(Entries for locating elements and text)
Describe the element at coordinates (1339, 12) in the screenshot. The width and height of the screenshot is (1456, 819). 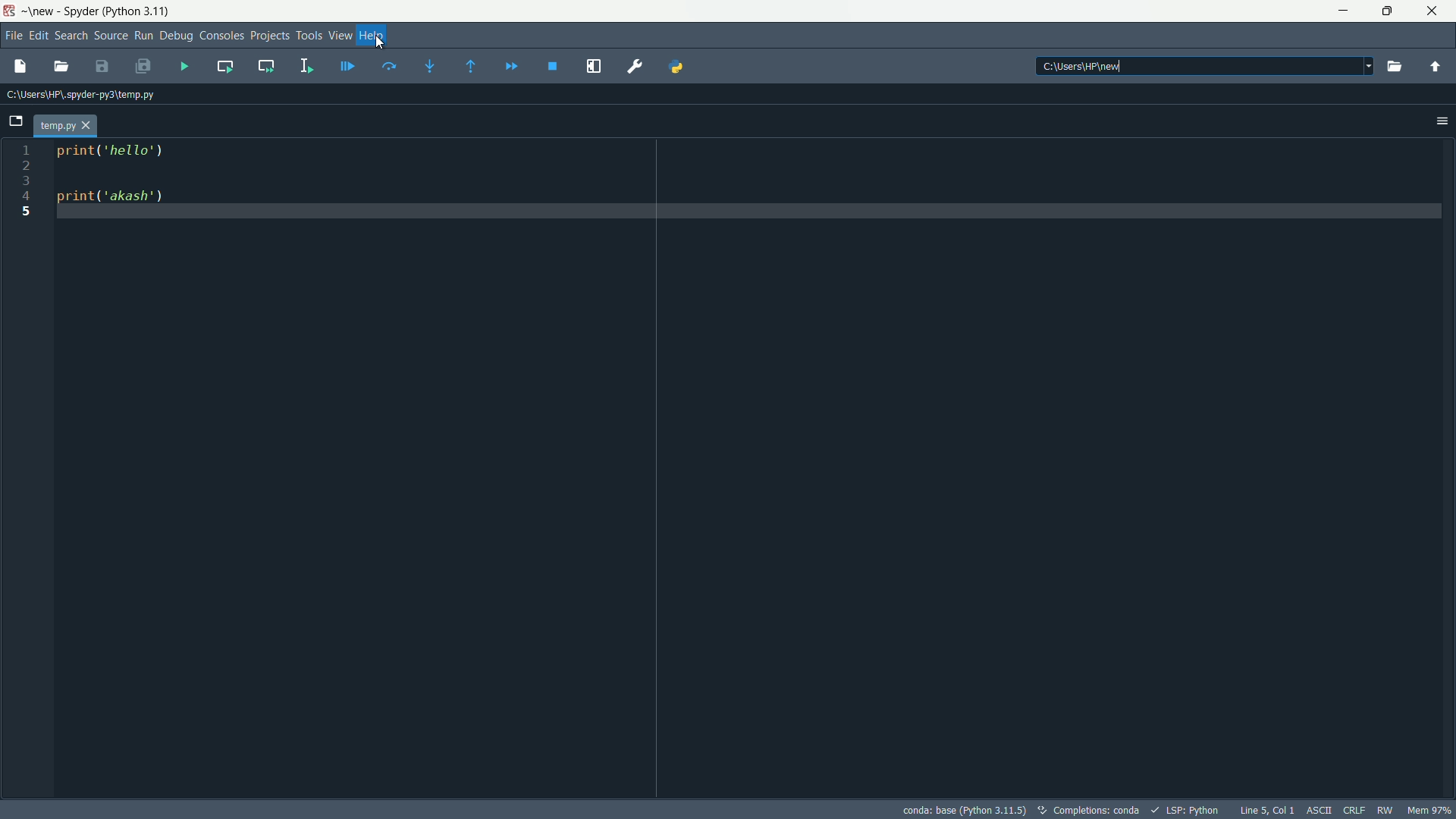
I see `minimize` at that location.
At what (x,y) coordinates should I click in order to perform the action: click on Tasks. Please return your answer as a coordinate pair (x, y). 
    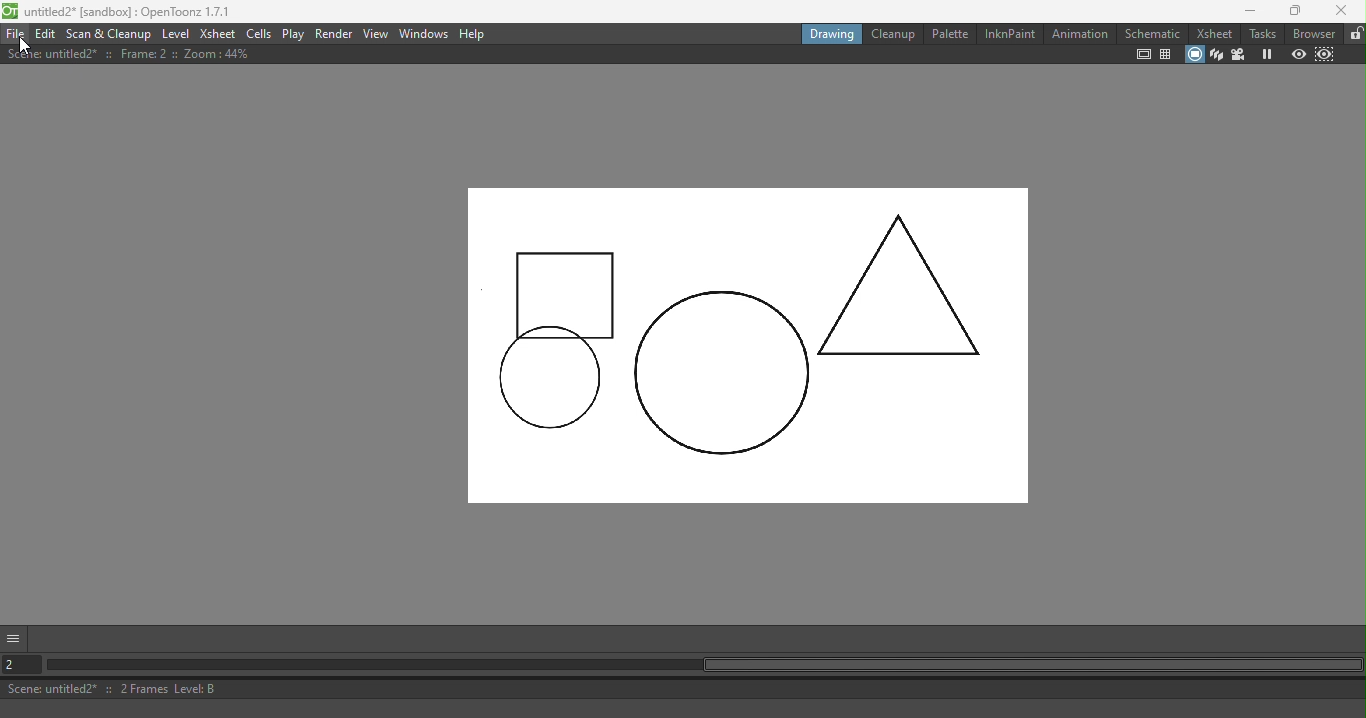
    Looking at the image, I should click on (1262, 32).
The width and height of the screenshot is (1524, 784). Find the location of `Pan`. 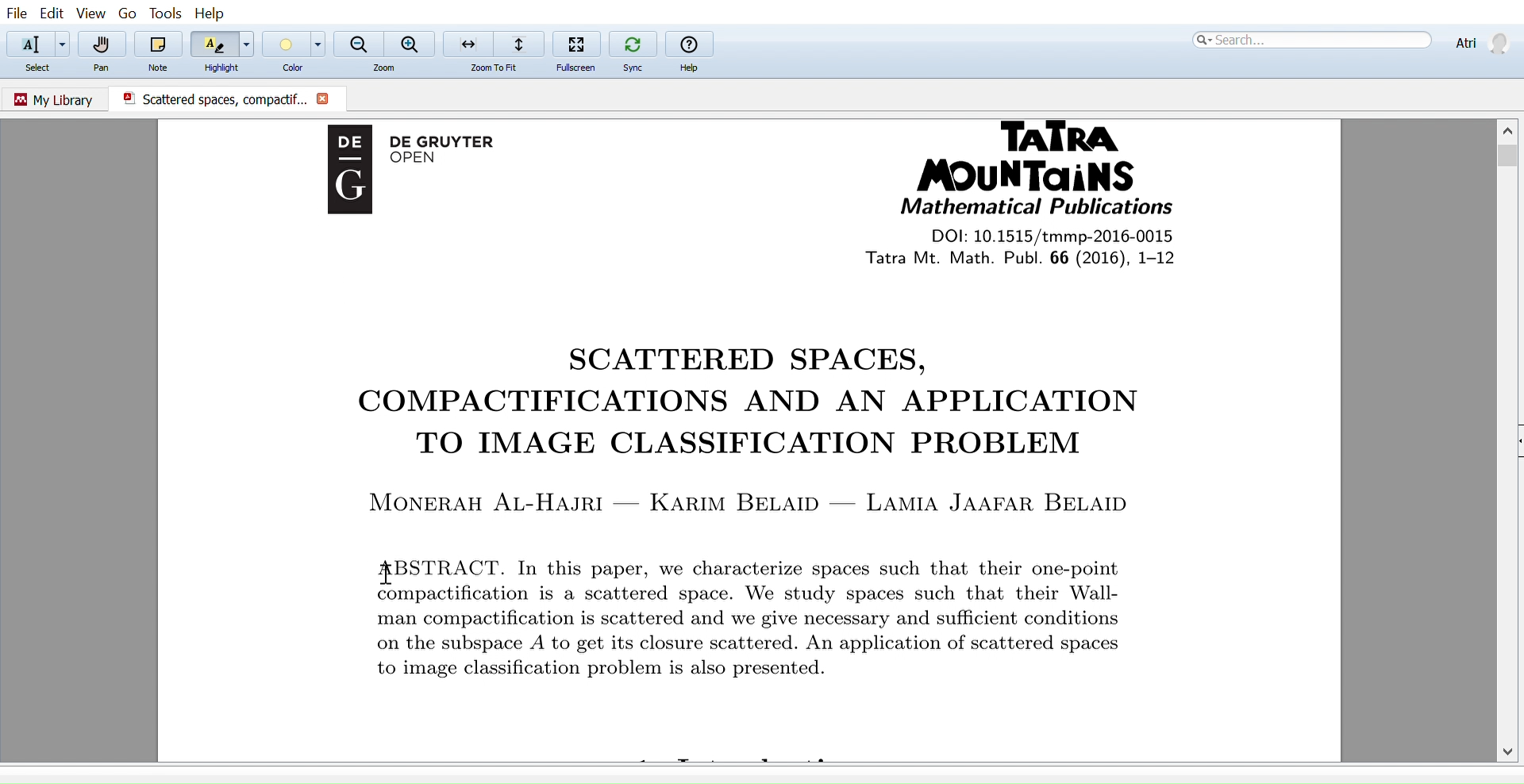

Pan is located at coordinates (104, 44).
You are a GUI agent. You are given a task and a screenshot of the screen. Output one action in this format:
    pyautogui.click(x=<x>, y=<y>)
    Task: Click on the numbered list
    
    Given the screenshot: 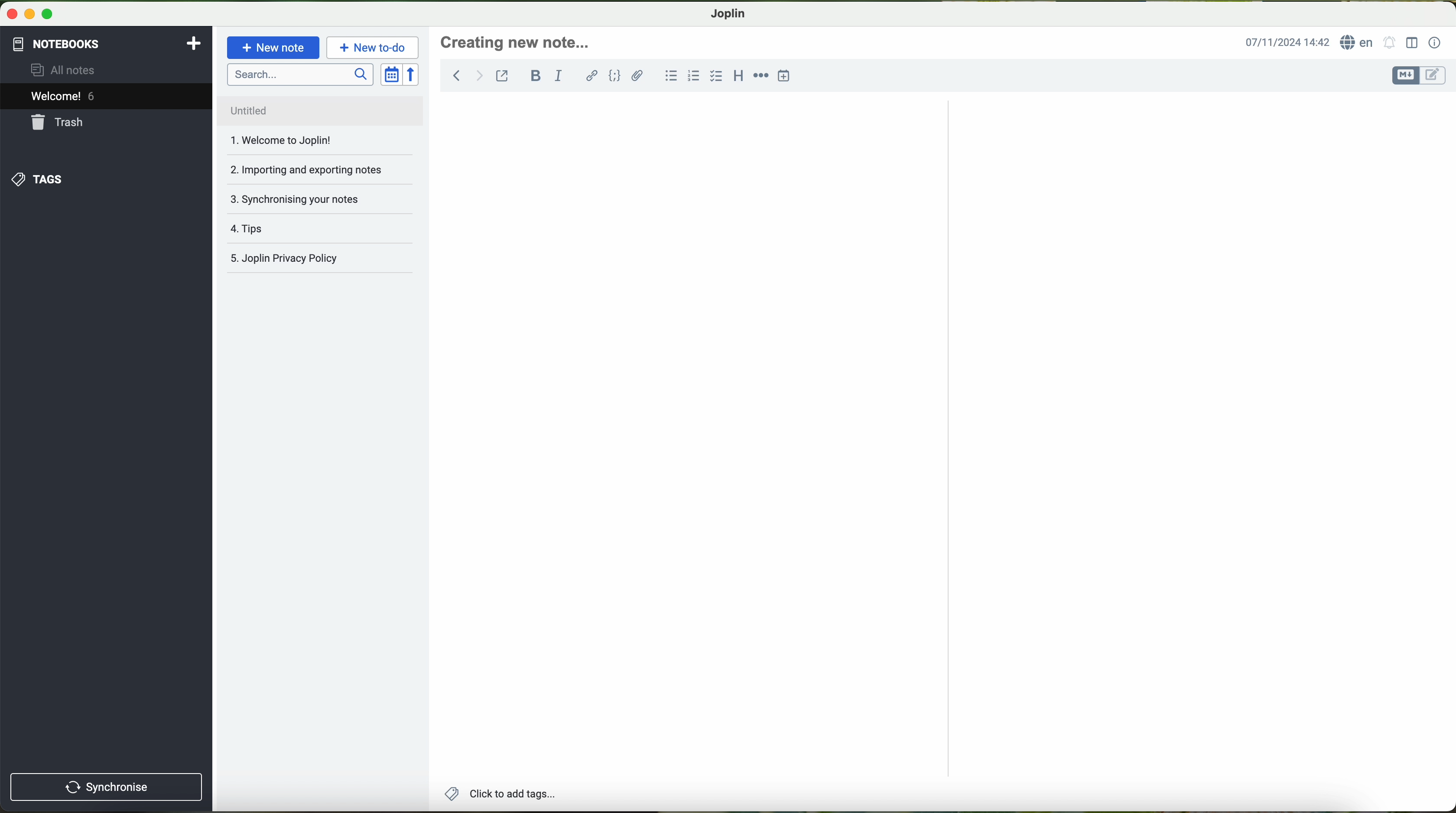 What is the action you would take?
    pyautogui.click(x=694, y=77)
    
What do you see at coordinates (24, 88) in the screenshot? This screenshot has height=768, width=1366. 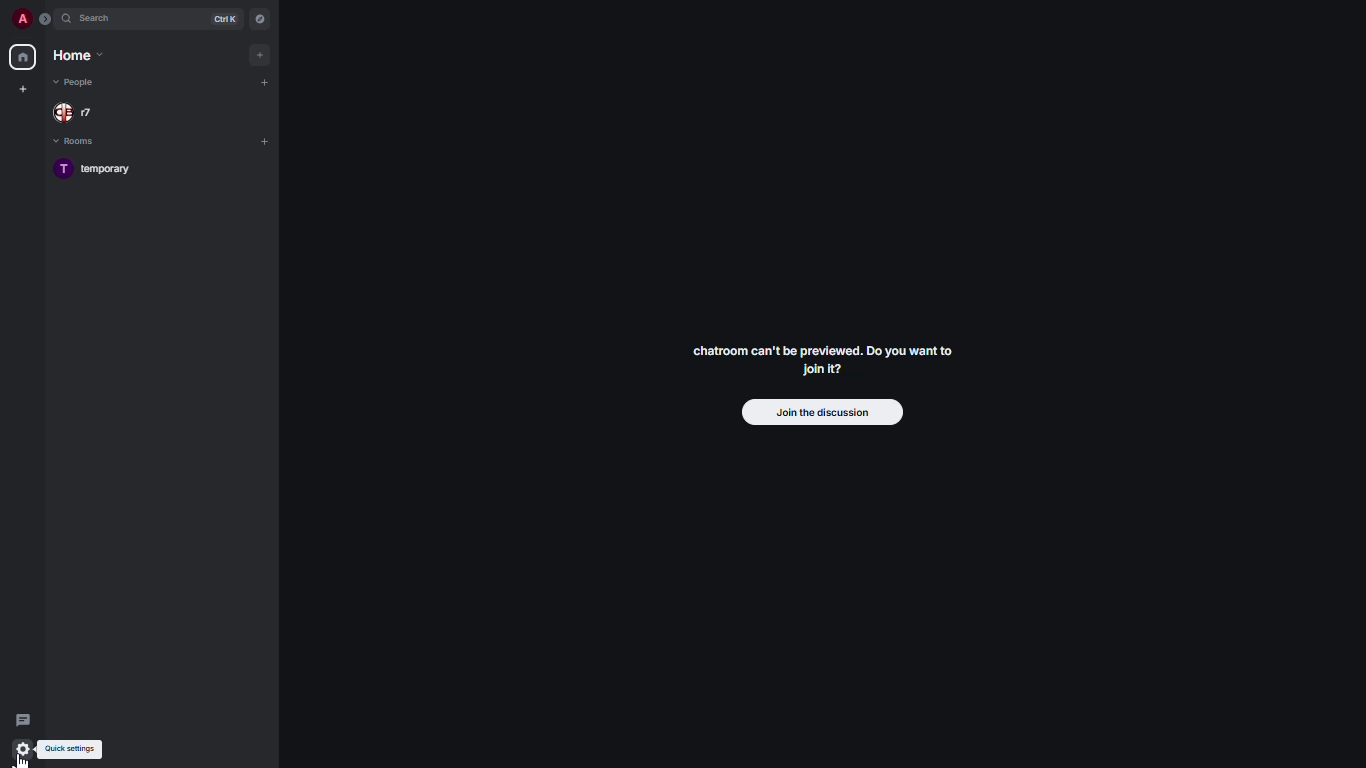 I see `create new space` at bounding box center [24, 88].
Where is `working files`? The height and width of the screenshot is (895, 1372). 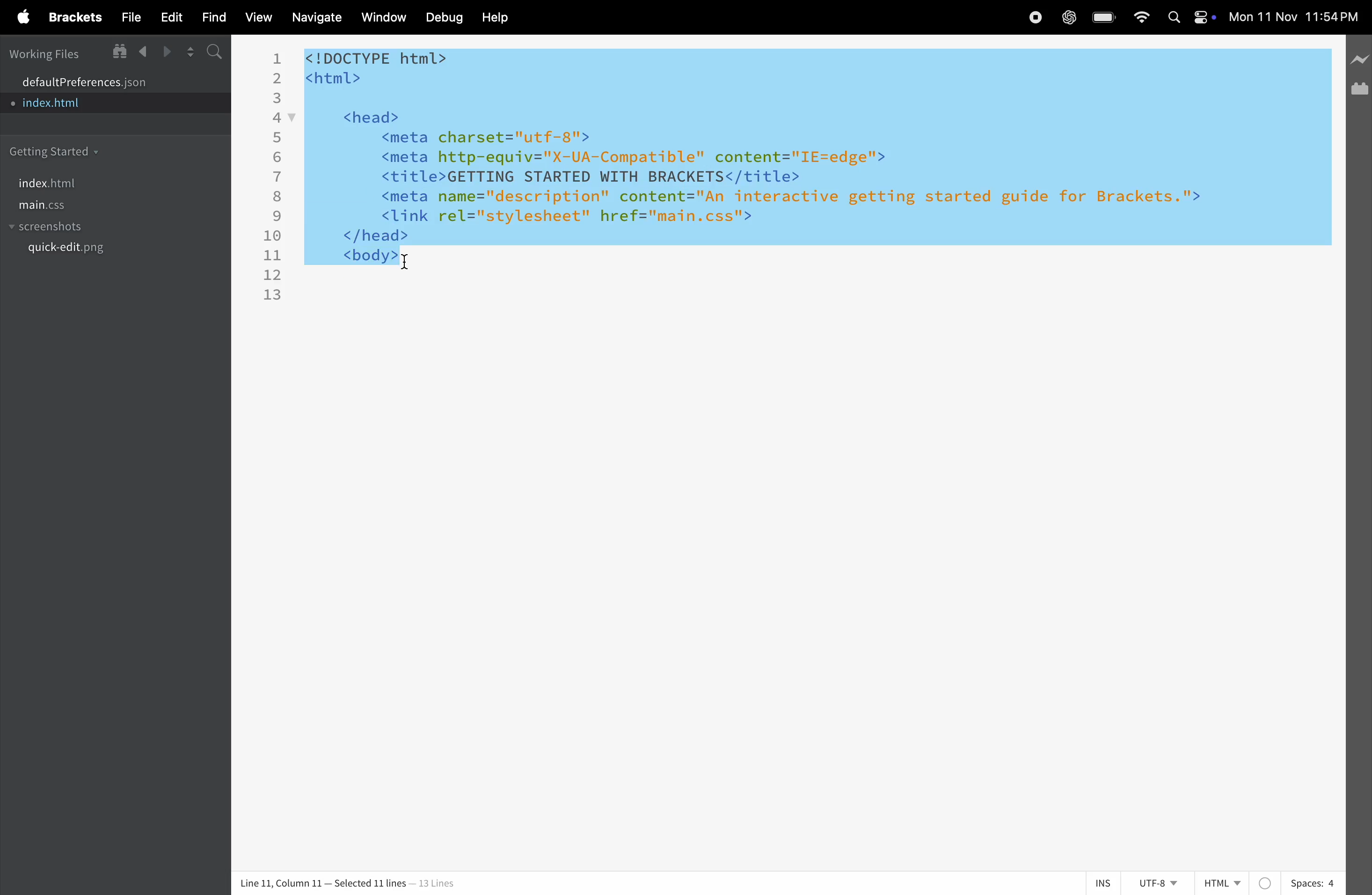
working files is located at coordinates (45, 53).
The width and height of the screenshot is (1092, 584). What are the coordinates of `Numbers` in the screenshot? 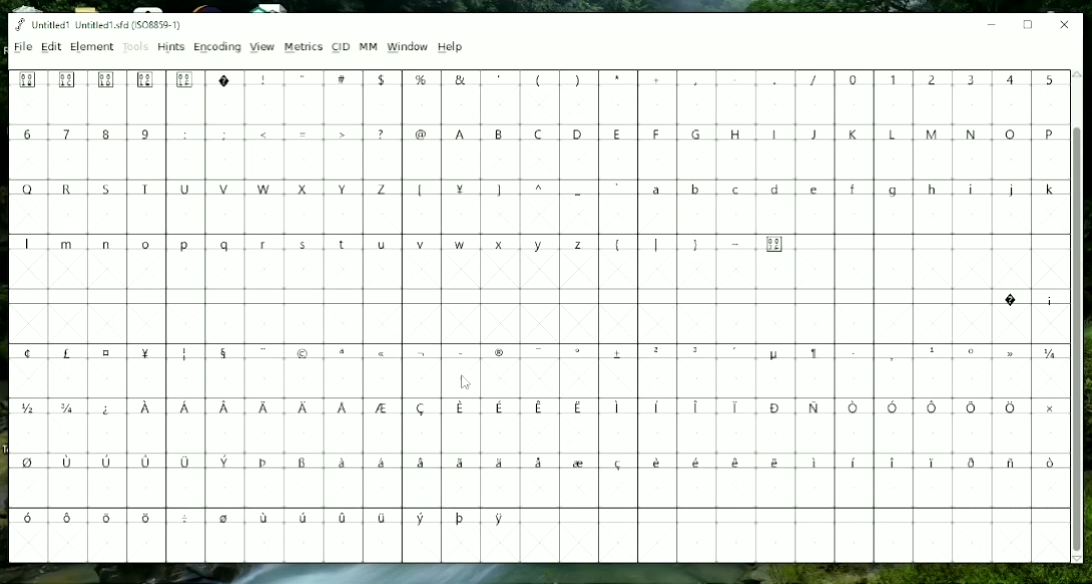 It's located at (90, 134).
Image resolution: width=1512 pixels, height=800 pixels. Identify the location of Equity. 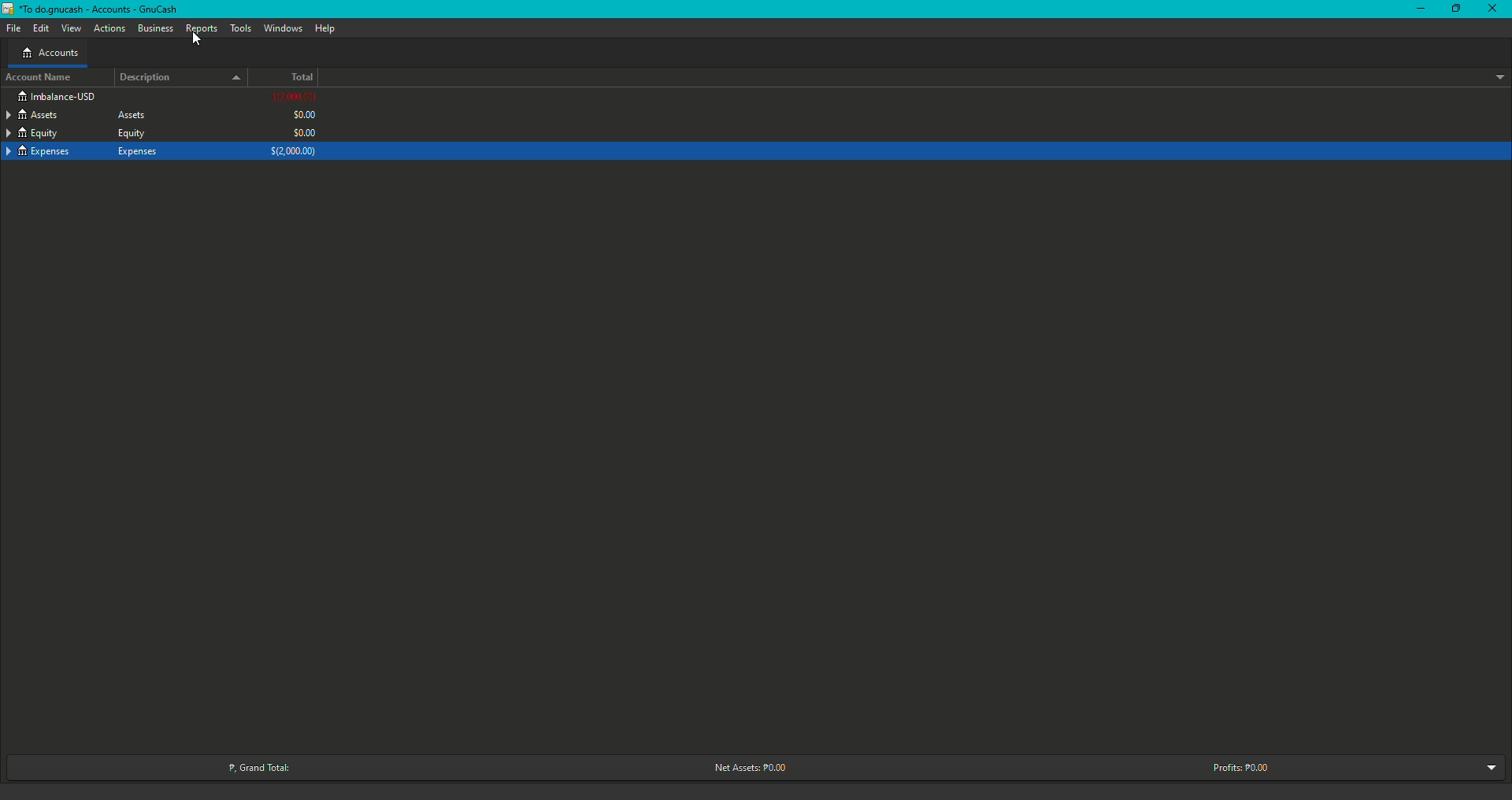
(86, 133).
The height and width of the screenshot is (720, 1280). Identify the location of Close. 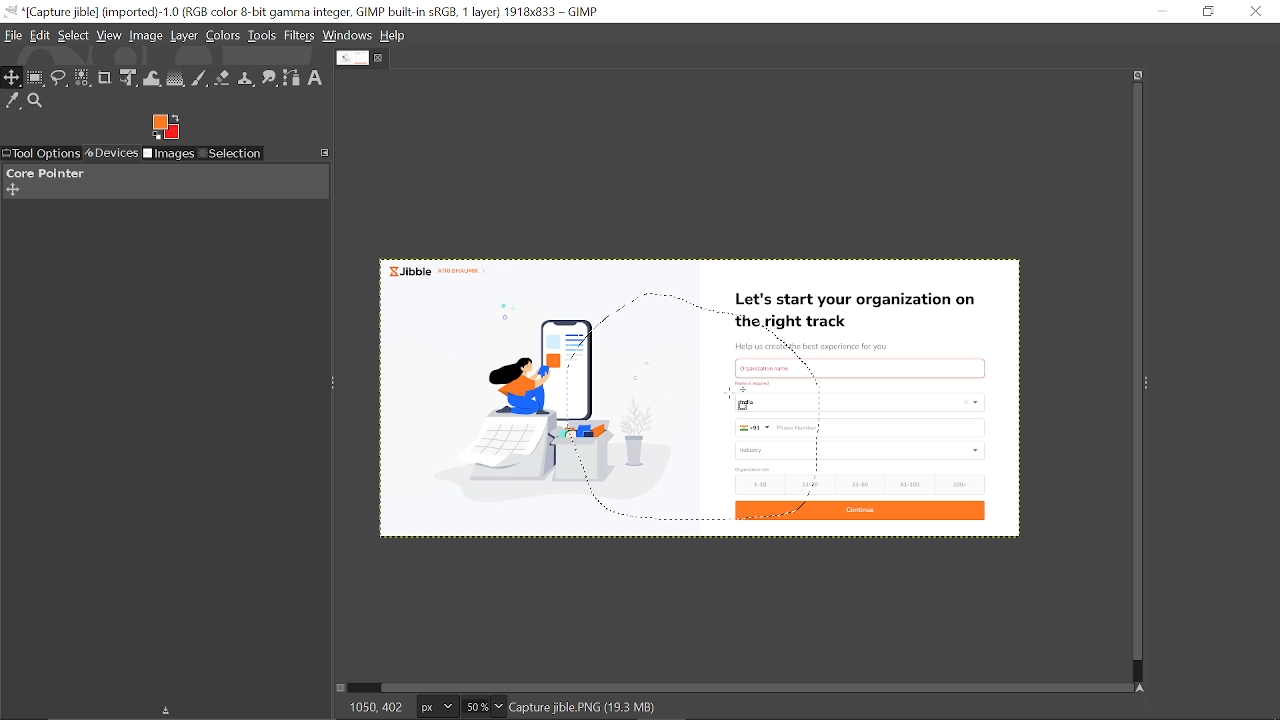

__GIVEN INSTRUCTION__
Can you copy the data word for word, starting at the line that contains "The width and height of the screenshot is (1524, 784)." and stopping after the line that contains "Pan is located at coordinates (104, 44)."? Leave the pictures out of your copy.

__SOLUTION TO THIS EXERCISE__
The width and height of the screenshot is (1524, 784). Find the location of `Pan`. 

Pan is located at coordinates (104, 44).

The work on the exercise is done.